# The problem:
The answer must consist only of the lines from the line with "You are a computer-use agent." to the line with "Instruction: Click the", both included, exactly as they stand below.

# Given entries:

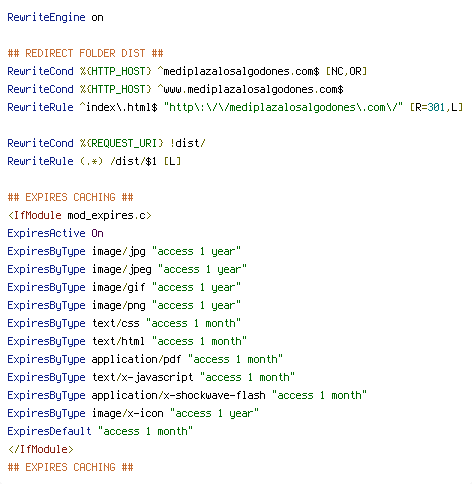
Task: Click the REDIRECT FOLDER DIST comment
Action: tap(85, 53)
...
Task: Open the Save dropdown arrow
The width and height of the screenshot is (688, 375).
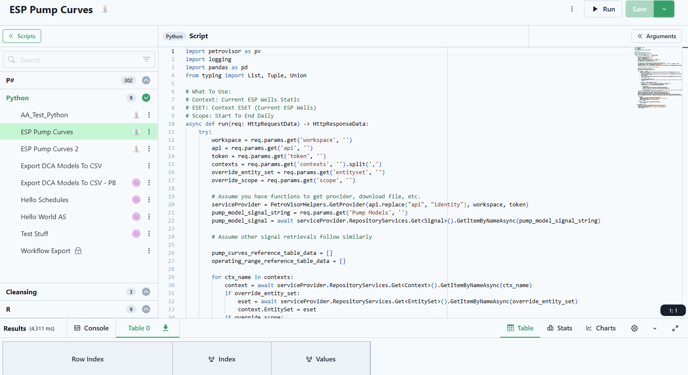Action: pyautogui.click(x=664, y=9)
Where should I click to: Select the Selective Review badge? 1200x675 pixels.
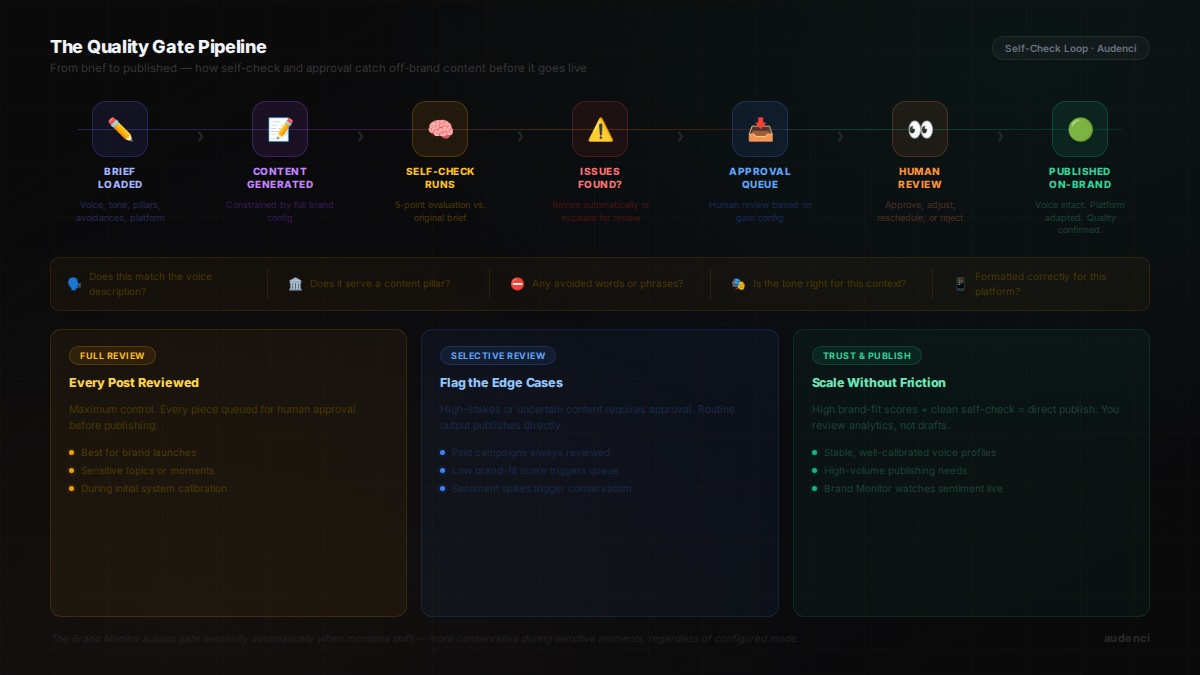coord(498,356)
--
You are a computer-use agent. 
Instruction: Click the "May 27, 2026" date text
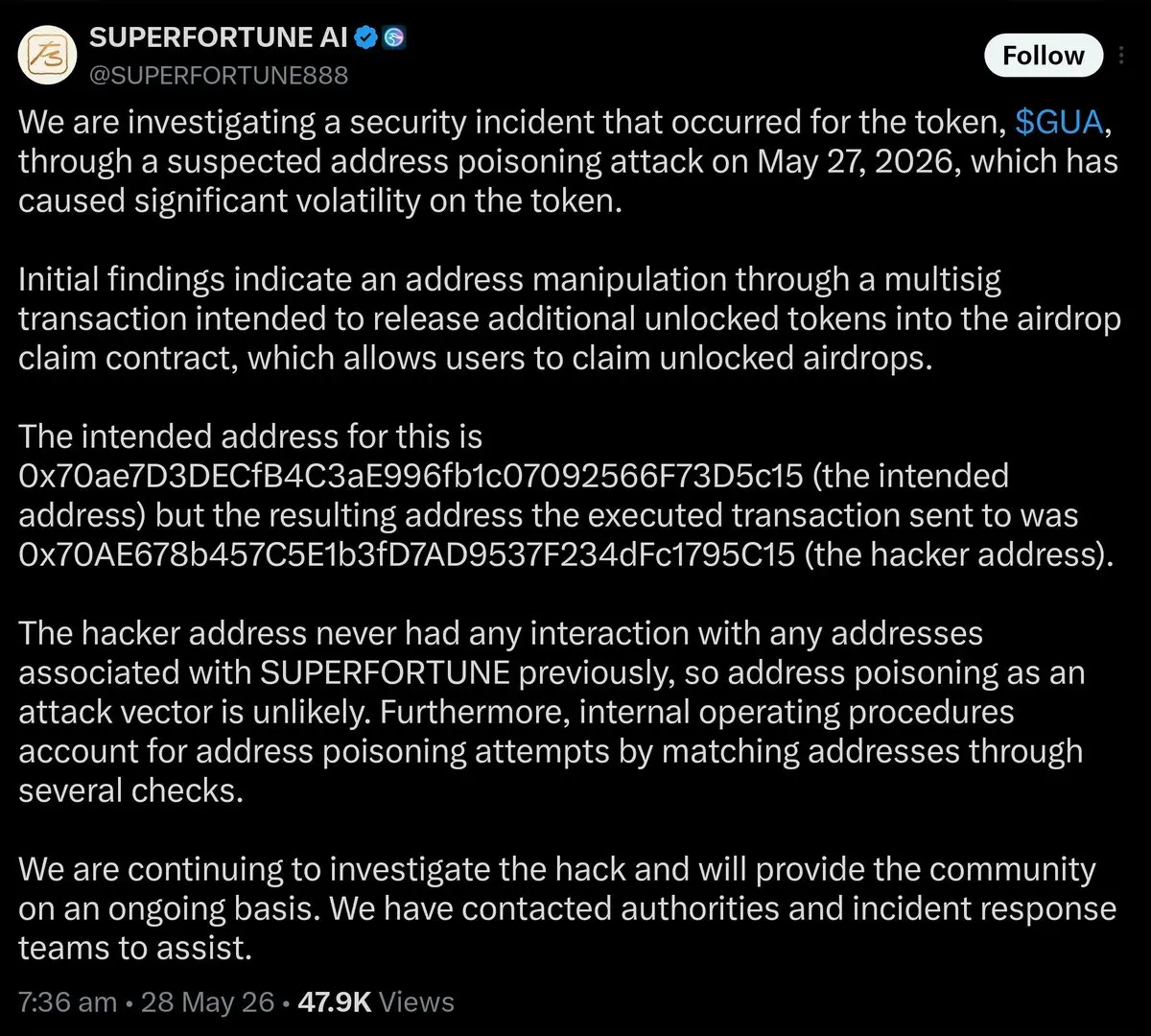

# Exercise answer:
You are a computer-use agent. 
Instruction: Click the "May 27, 2026" date text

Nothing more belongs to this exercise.